## JOB
Copy out the records again, switching every occurrence of "screenshot" to "page" and leaving everything else unchanged. Leave the pictures out of your answer.

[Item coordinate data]
☆ ☆ ☆ ☆ ☆

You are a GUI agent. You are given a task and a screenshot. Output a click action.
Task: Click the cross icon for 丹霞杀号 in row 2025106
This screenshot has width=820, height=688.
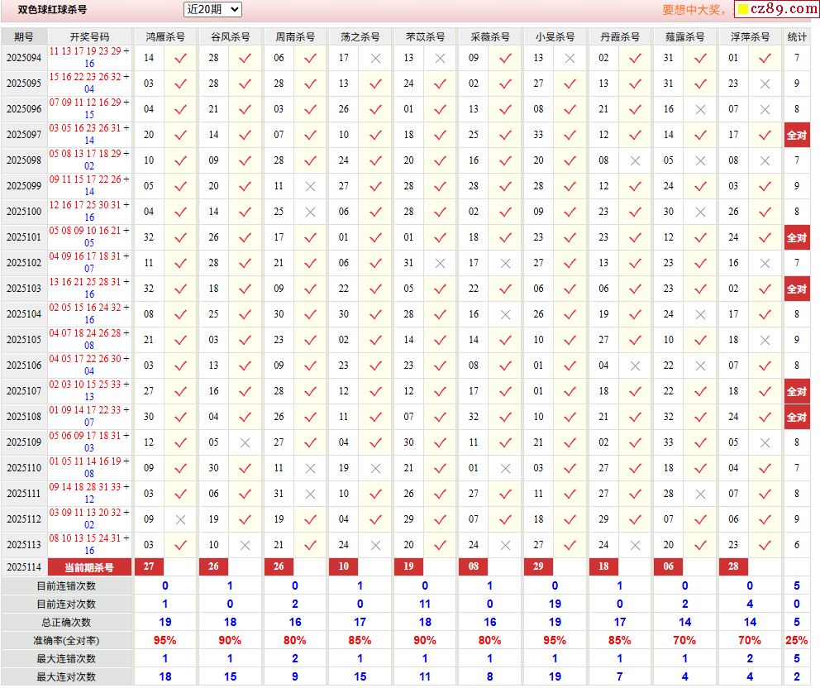635,366
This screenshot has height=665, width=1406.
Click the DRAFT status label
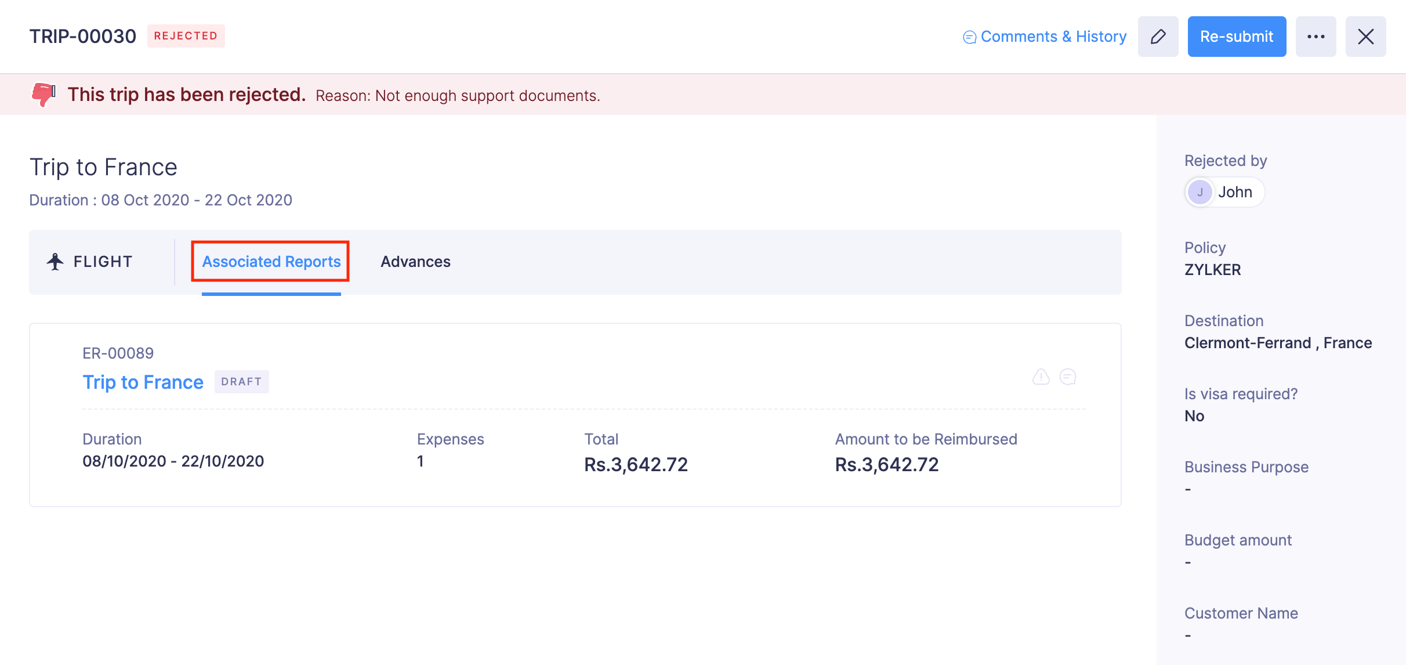click(x=241, y=382)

☆ ☆ ☆ ☆ ☆

## EXERCISE RESPONSE
You are a GUI agent. You are given a task and a page. Output a click action.
Task: Click the cross icon for 丹霞杀号 in row 2025106
This page has width=820, height=688.
635,366
This page has height=665, width=1406.
Click the DRAFT status label
click(x=241, y=382)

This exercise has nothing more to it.